IRRIGATION OF PASTURES
C I Macdonald
Irrigation per se will be extensively covered in the Production Guideline series "Irrigation in Natal". There are, however, certain points which are more specific to pastures and therefore worth repeating.
Soil type and pasture species determine the infiltration rate, volume of water required and hence nozzle size required. Nothing is achieved by exceeding either the infiltration capacity of the soil or the pasture species requirements. The object of the irrigation system is to supplement the natural rainfall to ensure that the zone between the soil surface and 25 mm below 80 % of the roots is kept permanently moist. This may require irrigation as frequently as every three days during February/March or as seldom as every three weeks during July.
In practice, on soils with a 30 % clay content and higher, the deeper rooted temperate pasture species such as tall fescue and Italian ryegrass require 25 mm of water at least every 10 days, preferably every 7 days. Shallow rooted pastures species (white clover, perennial ryegrass) require 25 mm of water at least every 7 days, ideally 12 mm every 5 days. Mixed swards (ryegrass/clover) are treated for the most sensitive component. Rainfall of 3 mm and less is ignored when calculating the extent to which the rainfall must be supplemented.
It should also be pointed out that the temperate perennial swards, especially perennial ryegrass and to a lesser degree tall fescue, require irrigation during the summer heat to keep the swards cool and moist and thus to promote the longevity and productivity of the pastures.
Over-irrigation will not only waste costly irrigation water through run-off, but may also leach out
nutrients from the soil profile. As a result, irrespective of designed stand-time, once the soil profile is saturated the sprinklers should either be moved or the irrigation system shut down, until the profile has dried out sufficiently to require irrigation once again.

> _Source information_:
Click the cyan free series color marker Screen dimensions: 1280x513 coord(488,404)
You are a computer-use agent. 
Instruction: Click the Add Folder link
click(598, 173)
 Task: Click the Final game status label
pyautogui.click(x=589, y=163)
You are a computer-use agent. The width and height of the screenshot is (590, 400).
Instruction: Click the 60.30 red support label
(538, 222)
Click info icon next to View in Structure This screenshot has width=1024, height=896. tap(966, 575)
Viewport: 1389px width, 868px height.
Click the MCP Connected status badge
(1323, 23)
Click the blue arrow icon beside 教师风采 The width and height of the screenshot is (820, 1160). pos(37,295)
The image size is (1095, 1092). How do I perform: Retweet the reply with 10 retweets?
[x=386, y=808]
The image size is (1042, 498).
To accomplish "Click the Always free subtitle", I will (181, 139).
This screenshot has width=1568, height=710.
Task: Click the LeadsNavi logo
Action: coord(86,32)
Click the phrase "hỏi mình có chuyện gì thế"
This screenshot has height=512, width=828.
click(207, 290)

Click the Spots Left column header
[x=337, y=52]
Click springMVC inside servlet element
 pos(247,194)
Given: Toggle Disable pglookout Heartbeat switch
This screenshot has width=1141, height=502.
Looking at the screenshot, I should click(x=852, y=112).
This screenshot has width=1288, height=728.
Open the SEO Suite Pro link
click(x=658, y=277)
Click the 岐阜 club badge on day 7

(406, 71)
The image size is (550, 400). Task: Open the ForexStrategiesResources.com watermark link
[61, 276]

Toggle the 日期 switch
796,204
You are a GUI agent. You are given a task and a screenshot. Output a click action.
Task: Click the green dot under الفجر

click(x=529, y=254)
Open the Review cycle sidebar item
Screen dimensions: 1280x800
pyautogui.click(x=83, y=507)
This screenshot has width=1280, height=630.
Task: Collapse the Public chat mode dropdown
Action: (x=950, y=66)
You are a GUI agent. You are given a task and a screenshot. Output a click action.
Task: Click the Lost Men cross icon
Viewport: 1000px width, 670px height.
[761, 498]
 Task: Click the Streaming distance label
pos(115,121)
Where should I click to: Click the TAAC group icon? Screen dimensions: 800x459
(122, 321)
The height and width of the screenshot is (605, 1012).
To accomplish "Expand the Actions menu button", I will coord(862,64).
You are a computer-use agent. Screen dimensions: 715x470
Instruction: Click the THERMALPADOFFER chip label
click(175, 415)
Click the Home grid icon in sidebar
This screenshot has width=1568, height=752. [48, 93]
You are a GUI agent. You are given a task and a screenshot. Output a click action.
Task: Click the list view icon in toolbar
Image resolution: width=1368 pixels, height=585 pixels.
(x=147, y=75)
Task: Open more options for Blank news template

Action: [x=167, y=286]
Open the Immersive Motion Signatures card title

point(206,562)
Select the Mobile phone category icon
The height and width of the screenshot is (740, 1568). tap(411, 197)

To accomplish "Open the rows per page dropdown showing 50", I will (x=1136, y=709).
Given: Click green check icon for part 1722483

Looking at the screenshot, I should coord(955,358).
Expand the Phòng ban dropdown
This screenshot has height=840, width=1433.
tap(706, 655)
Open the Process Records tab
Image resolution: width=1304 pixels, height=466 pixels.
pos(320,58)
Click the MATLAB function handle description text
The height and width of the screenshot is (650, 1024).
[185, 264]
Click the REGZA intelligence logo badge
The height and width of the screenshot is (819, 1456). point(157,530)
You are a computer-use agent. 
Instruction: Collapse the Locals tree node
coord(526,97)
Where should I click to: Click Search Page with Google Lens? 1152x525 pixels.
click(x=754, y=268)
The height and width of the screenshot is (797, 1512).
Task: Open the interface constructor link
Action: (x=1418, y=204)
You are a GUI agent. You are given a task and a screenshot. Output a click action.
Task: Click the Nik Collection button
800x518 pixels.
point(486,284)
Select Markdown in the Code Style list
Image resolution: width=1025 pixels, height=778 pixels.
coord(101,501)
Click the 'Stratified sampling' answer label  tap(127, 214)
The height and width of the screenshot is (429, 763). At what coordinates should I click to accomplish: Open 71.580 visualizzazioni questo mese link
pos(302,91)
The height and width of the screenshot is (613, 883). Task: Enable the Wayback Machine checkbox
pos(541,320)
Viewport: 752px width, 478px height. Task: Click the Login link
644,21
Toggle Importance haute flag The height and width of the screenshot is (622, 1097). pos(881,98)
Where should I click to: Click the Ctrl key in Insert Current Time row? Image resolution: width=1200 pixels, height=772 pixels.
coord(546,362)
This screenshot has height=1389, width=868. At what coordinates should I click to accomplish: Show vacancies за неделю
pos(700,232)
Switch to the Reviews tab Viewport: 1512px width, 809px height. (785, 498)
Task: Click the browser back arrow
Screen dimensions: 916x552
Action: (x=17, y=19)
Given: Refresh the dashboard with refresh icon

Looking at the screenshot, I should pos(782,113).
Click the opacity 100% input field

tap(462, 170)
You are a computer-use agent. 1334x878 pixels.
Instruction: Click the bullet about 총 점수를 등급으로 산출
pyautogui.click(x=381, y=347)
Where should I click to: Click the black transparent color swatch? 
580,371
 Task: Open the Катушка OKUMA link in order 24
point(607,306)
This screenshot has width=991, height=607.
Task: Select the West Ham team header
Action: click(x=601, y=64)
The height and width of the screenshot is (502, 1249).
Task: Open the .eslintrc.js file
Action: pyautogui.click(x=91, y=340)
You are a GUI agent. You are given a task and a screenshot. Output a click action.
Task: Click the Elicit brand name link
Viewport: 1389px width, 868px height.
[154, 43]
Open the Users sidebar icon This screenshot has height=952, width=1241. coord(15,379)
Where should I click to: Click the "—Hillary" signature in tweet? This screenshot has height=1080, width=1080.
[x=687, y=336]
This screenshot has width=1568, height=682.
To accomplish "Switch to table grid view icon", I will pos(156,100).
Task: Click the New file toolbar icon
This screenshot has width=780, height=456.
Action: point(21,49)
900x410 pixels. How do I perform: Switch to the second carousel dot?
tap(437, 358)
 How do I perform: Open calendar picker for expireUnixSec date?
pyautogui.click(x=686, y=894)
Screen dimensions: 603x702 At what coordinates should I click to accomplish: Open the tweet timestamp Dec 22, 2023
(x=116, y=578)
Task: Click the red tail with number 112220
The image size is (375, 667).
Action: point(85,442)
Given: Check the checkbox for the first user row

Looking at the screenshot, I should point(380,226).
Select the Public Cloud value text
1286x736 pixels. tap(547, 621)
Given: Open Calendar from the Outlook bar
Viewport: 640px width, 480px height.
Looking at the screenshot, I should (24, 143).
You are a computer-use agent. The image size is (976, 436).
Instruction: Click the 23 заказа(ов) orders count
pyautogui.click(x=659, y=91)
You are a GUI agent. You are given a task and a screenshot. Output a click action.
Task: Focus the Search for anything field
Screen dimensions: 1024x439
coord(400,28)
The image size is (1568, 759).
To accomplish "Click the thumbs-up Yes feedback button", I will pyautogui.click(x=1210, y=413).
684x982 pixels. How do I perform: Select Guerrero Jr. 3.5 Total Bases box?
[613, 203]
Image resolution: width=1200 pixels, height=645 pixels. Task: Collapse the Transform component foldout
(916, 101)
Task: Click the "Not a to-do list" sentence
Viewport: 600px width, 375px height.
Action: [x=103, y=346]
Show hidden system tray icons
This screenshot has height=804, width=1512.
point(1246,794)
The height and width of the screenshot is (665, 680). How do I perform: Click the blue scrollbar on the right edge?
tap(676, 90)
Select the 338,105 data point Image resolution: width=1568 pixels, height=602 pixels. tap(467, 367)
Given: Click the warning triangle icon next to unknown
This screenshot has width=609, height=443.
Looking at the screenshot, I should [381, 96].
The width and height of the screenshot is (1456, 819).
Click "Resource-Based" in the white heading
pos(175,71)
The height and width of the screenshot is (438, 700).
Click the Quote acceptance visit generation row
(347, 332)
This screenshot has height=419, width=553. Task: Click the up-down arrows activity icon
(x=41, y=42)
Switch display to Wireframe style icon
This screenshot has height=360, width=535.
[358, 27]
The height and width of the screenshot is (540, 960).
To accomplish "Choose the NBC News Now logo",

> _Questions_:
A) Can you output the pasture irrigation text word for word, from "In practice, on" up to and including "must be supplemented."?
B) Can you write the next part of the pasture irrigation text above the rows, picking up after its final sentence?

> _Answers by task_:
A)
In practice, on soils with a 30 % clay content and higher, the deeper rooted temperate pasture species such as tall fescue and Italian ryegrass require 25 mm of water at least every 10 days, preferably every 7 days. Shallow rooted pastures species (white clover, perennial ryegrass) require 25 mm of water at least every 7 days, ideally 12 mm every 5 days. Mixed swards (ryegrass/clover) are treated for the most sensitive component. Rainfall of 3 mm and less is ignored when calculating the extent to which the rainfall must be supplemented.

B)
Area under irrigation
It is suggested, in the interests of efficient management, that an area no greater than 30 ha in extent be placed under irrigation, unless mechanical methods of irrigation are envisaged. Furthermore, should water, labour or any other factor be limiting, it is more profitable to manage a smaller area efficiently in all respects than to manage a larger area poorly.
Strategic or supplementary irrigation
Irrigation of summer pastures is not recommended unless a thorough feasability study has indicated the viability of such an enterprise. However, strategic, or early season irrigation (provided temperature is not a limiting factor), may be beneficial if an irrigation system can be "borrowed" from an existing enterprise on the farm.
In normally humid areas supplementary irrigation can be accompanied by an increase in plant diseases and insect pests. These diseases and/or pests would normally occur at a lower level if the area was not being irrigated. Control must therefore be swift and effective once they are observed.
Beware of compaction of the soil surface by the livestock grazing the pasture. Compaction results in loss of irrigation water and nutrients through run-off. Commercially manufactured machines are available to aerate the pasture, thereby improving infiltration and maintaining the levels of dry matter production that are expected under intensive conditions.